The cryptocurrency market is no stranger to volatility, and Dogecoin (DOGE), the leading meme cryptocurrency by market capitalization, continues to garner attention. Over the past 24 hours, Dogecoin has seen a slight decline of 2.8%, currently trading at $0.148. While this fall positions DOGE below its 20-day moving average, the asset shows promising signs for a potential bullish rebound.
The Current Market Snapshot
Much of the initial bearish sentiment can be traced to broader market slowdowns, including Bitcoin’s (BTC) wavering near $94,000. Despite these challenges, analysis reveals Dogecoin’s price trajectory forming what traders recognize as an “end of correction trend” pattern—an indicator of potential recovery.

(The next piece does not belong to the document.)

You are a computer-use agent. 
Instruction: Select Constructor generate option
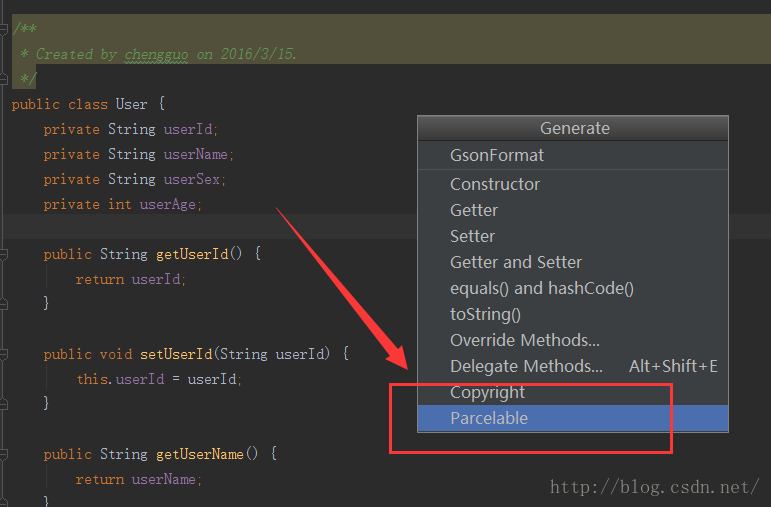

The recent dip has also brought the price well below the highs of May 2021, when DOGE reached $0.74, translating to an 80% drop since its peak. However, on-chain data paints an intriguing picture that sparks optimism.
Dogecoin in ‘Accumulation Territory’
Bridge Oracle CEO Sina Estavi’s bubble-risk model shows DOGE remains safely below the danger zone. The model considers metrics such as realized profit ratios, exchange inflows from new investors, and social sentiment. None of these metrics currently suggest a major market top, leading experts to label DOGE as being in “accumulation territory.”

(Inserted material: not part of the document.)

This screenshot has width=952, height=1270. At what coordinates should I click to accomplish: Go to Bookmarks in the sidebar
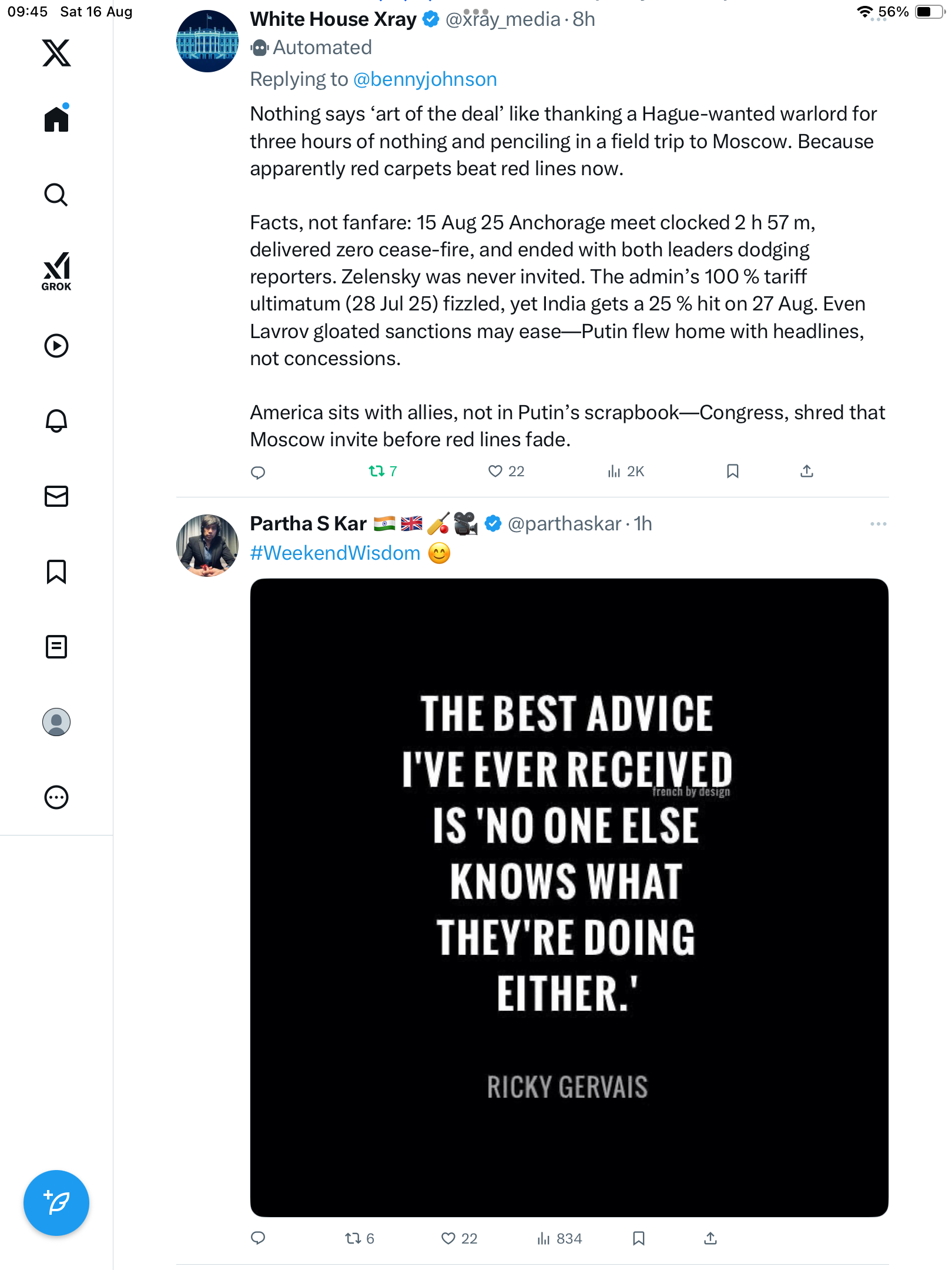tap(56, 572)
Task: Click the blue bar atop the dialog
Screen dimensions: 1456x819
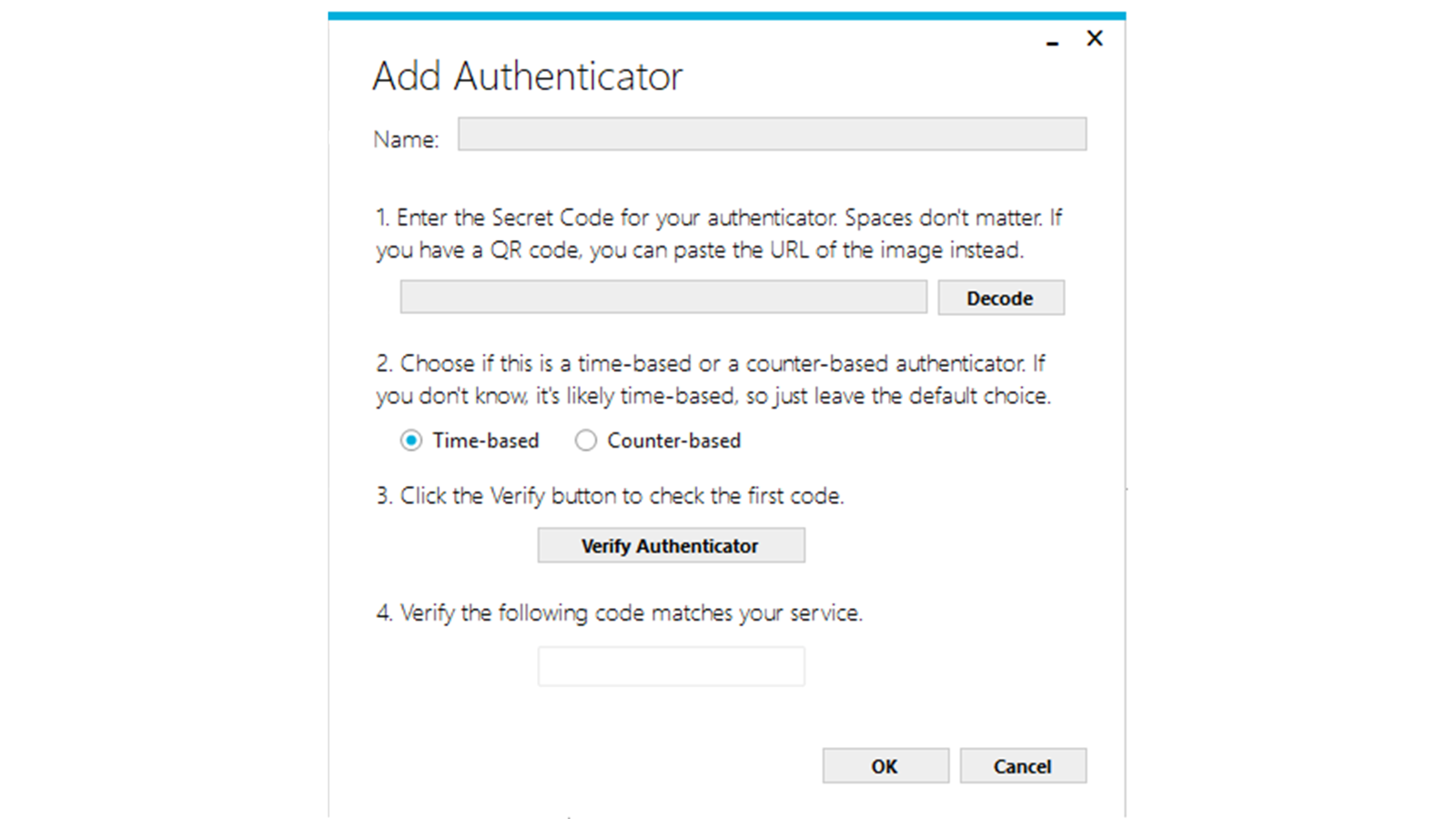Action: tap(726, 15)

Additionally, whale accumulation—a strong market signal—has shown a notable uptick. Wallet-tracking data by analyst Ali Martinez indicates that wallets holding at least 1 million DOGE collectively added 480 million DOGE coins in the last two days, equating to $71 million at current valuations.
Resistance and Possible Downside
As Dogecoin struggles with its 20-day exponential moving average (EMA) at $0.152, it faces a dynamic resistance level. This resistance recently triggered two bearish reversals, resulting in a downtrend of approximately 27%. If this pattern repeats, DOGE could dip another 18% to test support near the $0.12 mark.
The Path to Recovery
Despite these bearish patterns, the downsloping trendlines of Dogecoin’s chart indicate a weakening bearish momentum, paving the way for buyers to regain control. A breakout above the wedge pattern would be crucial for reversing the mid-term correction trend and establishing a bullish outlook.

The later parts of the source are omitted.